◆ WHAT NEEDS TO BE DONE
Return every entry exactly as written.

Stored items
=== Section Start ===

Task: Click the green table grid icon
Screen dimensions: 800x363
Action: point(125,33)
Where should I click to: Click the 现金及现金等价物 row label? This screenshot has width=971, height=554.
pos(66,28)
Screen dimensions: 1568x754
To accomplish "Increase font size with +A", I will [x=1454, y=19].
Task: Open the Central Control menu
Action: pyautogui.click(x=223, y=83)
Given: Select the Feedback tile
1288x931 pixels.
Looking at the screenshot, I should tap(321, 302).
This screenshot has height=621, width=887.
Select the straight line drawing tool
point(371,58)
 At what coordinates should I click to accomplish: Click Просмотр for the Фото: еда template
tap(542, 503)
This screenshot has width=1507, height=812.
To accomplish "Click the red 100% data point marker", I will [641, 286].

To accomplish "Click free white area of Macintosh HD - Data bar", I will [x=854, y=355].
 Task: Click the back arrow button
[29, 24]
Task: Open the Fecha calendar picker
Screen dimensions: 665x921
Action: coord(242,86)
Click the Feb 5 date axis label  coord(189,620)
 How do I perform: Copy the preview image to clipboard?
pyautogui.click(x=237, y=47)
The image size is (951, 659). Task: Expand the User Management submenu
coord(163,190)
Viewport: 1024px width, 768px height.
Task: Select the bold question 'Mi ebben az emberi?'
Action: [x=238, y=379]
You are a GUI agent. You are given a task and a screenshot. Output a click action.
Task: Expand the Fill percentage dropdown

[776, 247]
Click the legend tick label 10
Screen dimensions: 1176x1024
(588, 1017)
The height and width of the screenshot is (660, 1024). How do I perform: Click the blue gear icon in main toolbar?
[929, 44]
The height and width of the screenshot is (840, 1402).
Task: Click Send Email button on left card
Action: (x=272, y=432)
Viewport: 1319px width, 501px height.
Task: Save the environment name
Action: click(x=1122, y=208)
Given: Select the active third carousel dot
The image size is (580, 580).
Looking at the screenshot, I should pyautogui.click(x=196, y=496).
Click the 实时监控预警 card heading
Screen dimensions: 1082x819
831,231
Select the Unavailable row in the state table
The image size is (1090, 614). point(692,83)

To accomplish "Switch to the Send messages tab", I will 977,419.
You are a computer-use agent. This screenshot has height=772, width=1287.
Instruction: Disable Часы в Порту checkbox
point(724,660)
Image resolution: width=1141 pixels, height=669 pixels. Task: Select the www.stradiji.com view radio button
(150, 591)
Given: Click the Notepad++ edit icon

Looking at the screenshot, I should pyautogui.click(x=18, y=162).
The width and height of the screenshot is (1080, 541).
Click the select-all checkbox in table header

=== Section End ===

◆ WRITTEN ANSWER
Task: Click the green table grid icon
Screen dimensions: 800x363
Action: point(125,33)
Where should I click to: Click the 现金及现金等价物 row label? This screenshot has width=971, height=554.
pos(66,28)
Screen dimensions: 1568x754
To accomplish "Increase font size with +A", I will [x=1454, y=19].
Task: Open the Central Control menu
Action: pyautogui.click(x=223, y=83)
Given: Select the Feedback tile
1288x931 pixels.
Looking at the screenshot, I should tap(321, 302).
This screenshot has height=621, width=887.
Select the straight line drawing tool
point(371,58)
 At what coordinates should I click to accomplish: Click Просмотр for the Фото: еда template
tap(542, 503)
This screenshot has width=1507, height=812.
To accomplish "Click the red 100% data point marker", I will [641, 286].

To accomplish "Click free white area of Macintosh HD - Data bar", I will [x=854, y=355].
 Task: Click the back arrow button
[29, 24]
Task: Open the Fecha calendar picker
Screen dimensions: 665x921
Action: coord(242,86)
Click the Feb 5 date axis label  coord(189,620)
 How do I perform: Copy the preview image to clipboard?
pyautogui.click(x=237, y=47)
The image size is (951, 659). Task: Expand the User Management submenu
coord(163,190)
Viewport: 1024px width, 768px height.
Task: Select the bold question 'Mi ebben az emberi?'
Action: [x=238, y=379]
You are a GUI agent. You are given a task and a screenshot. Output a click action.
Task: Expand the Fill percentage dropdown

[776, 247]
Click the legend tick label 10
Screen dimensions: 1176x1024
(588, 1017)
The height and width of the screenshot is (660, 1024). How do I perform: Click the blue gear icon in main toolbar?
[929, 44]
The height and width of the screenshot is (840, 1402).
Task: Click Send Email button on left card
Action: (x=272, y=432)
Viewport: 1319px width, 501px height.
Task: Save the environment name
Action: click(x=1122, y=208)
Given: Select the active third carousel dot
The image size is (580, 580).
Looking at the screenshot, I should pyautogui.click(x=196, y=496).
Click the 实时监控预警 card heading
Screen dimensions: 1082x819
831,231
Select the Unavailable row in the state table
The image size is (1090, 614). point(692,83)

To accomplish "Switch to the Send messages tab", I will 977,419.
You are a computer-use agent. This screenshot has height=772, width=1287.
Instruction: Disable Часы в Порту checkbox
point(724,660)
Image resolution: width=1141 pixels, height=669 pixels. Task: Select the www.stradiji.com view radio button
(150, 591)
Given: Click the Notepad++ edit icon

Looking at the screenshot, I should pyautogui.click(x=18, y=162).
The width and height of the screenshot is (1080, 541).
Click the select-all checkbox in table header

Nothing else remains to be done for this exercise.